The average production profit posted by a group of independent mortgage banks and bank mortgage subsidiaries was 60 basis points in the first quarter, up from 32 basis points in the fourth quarter. Those were the findings from the Quarterly Mortgage Bankers Performance Report for the first quarter, released by the Mortgage Bankers Association (MBA) on June 3.
Production costs remained high at the start of the year, weighing on industry profits. Total production operating expenses on a per-loan basis rose to $7,195, according to the quarterly report. That was up from $7,000 per loan in the final quarter of last year.
Production volume jumped to an average of $473 million per company in the first quarter. Volume averaged $417 million per company in the fourth quarter of 2014. On a unit basis, surveyed companies produced an average 1,917 loans in the first quarter, up from 1,769 loans in the fourth quarter.

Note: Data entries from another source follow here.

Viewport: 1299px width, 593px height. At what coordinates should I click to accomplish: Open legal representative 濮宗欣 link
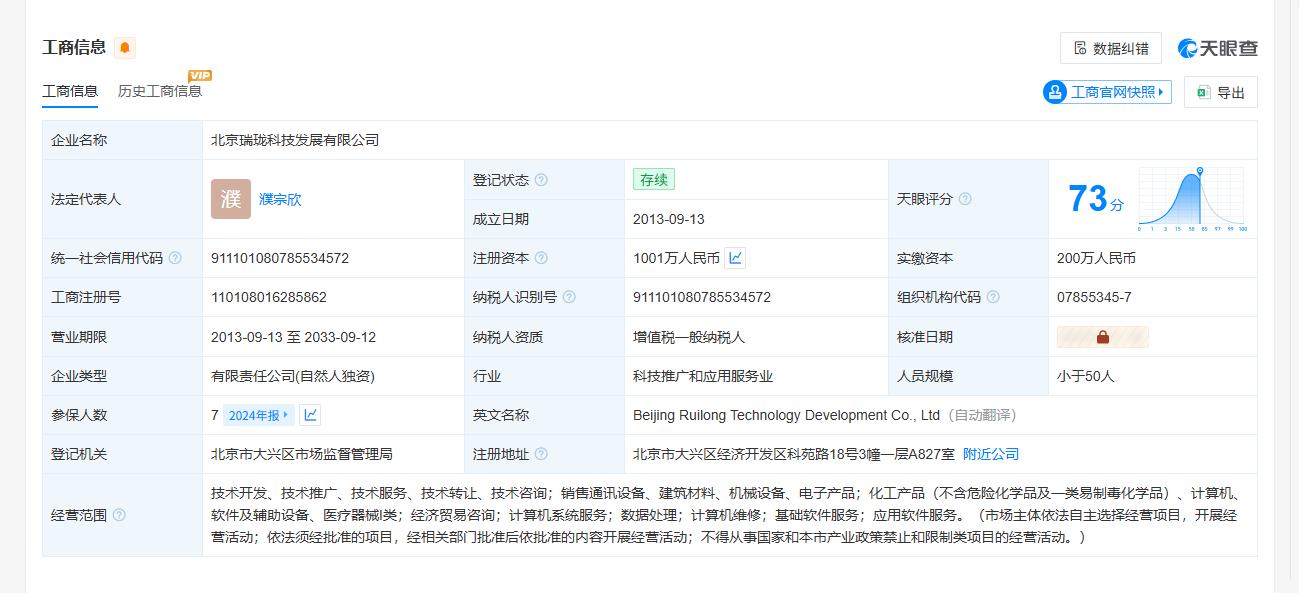[x=280, y=199]
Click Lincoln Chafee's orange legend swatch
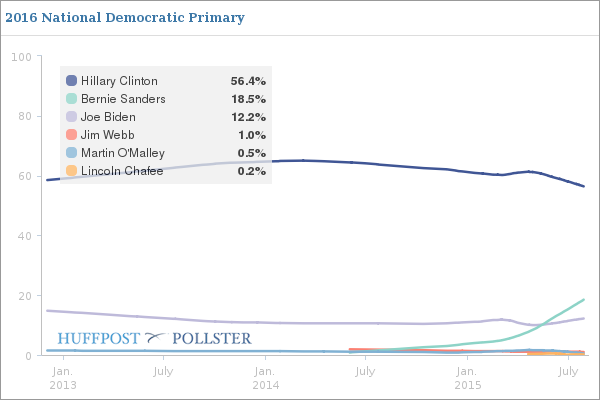Image resolution: width=600 pixels, height=400 pixels. click(72, 171)
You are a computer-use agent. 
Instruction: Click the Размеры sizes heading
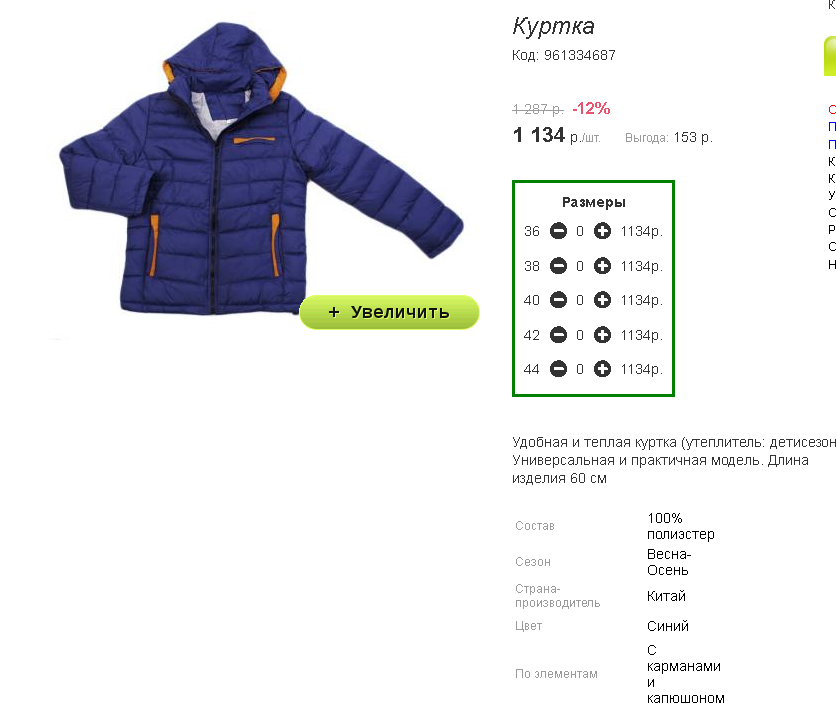coord(593,203)
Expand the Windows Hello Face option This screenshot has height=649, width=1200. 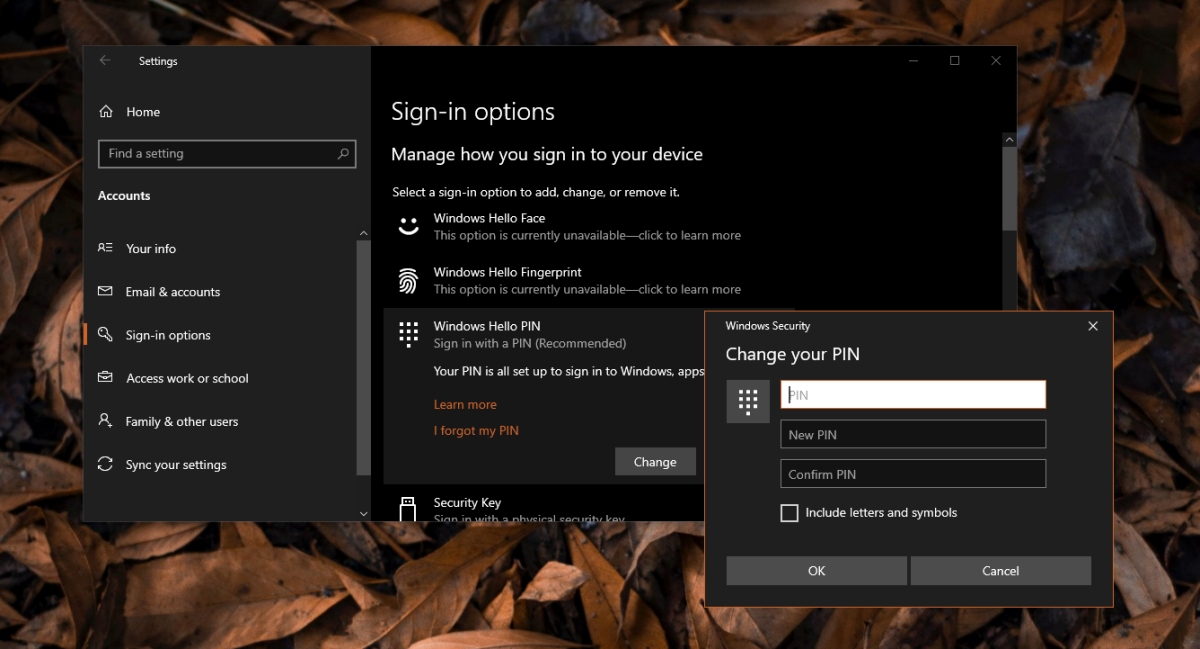point(489,219)
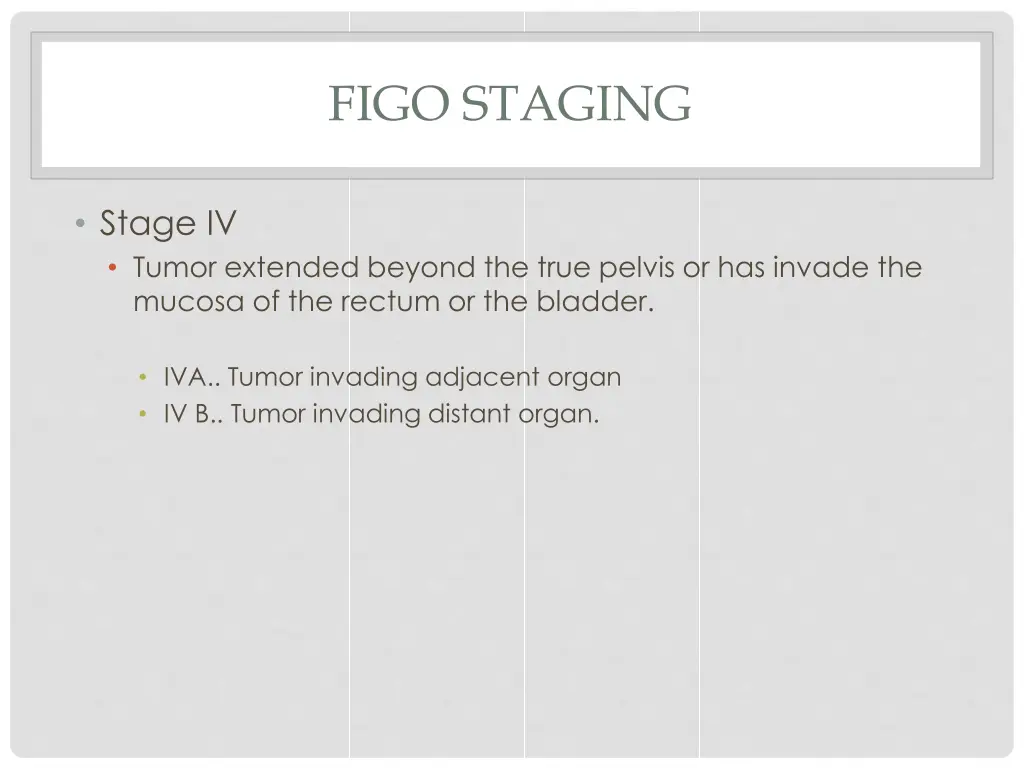Click the word Tumor in IV B line
Screen dimensions: 1024x768
(x=267, y=414)
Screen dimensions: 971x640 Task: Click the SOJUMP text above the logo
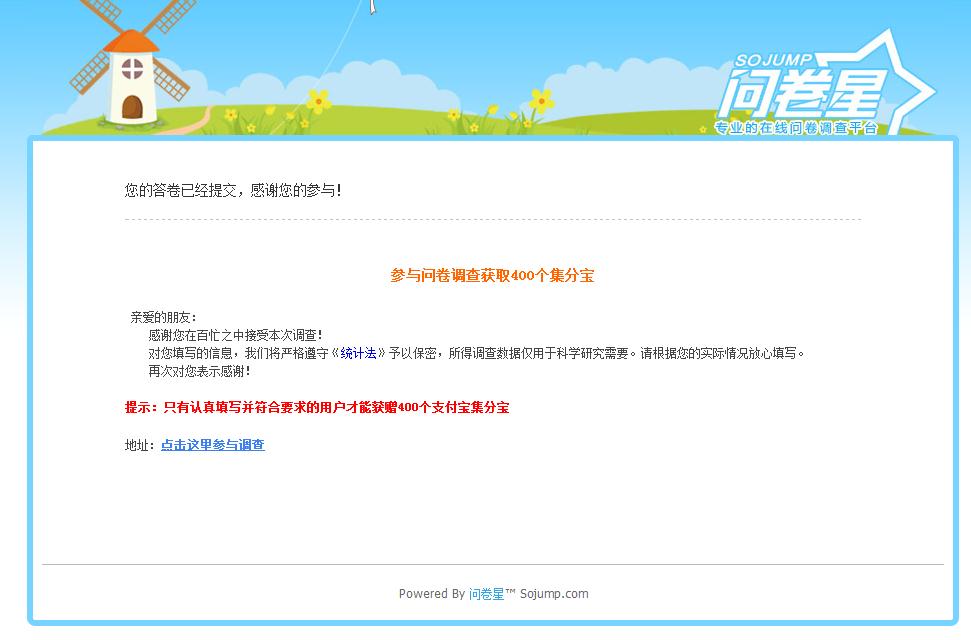pyautogui.click(x=773, y=61)
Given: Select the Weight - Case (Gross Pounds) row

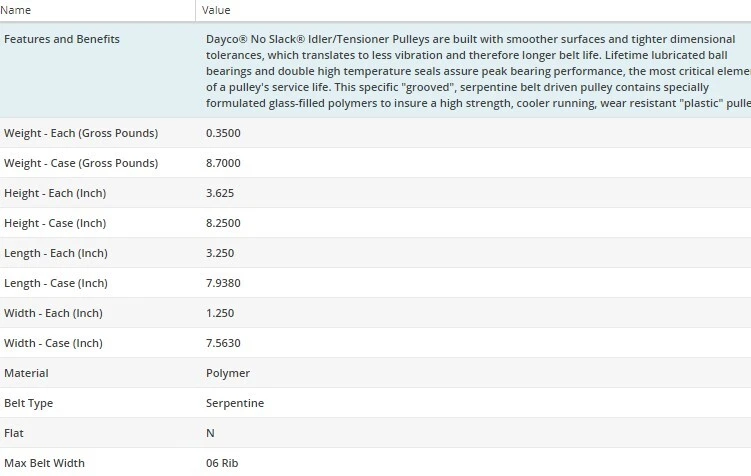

"Net production profits among independent mortgage bankers nearly doubled from the fourth quarter of 2014 and secondary marketing gains improved by 31 basis points over the fourth quarter, based largely on the increase in refinancing volume in the first quarter of 2015," said MBA Vice President of Industry Analysis Marina Walsh.
MBA reported that the average loan balance in the first quarter grew to a study high of $242,791. That was up from $233,655 in the fourth quarter.
Productivity was unchanged in the latest report at 2.4 loans originated per...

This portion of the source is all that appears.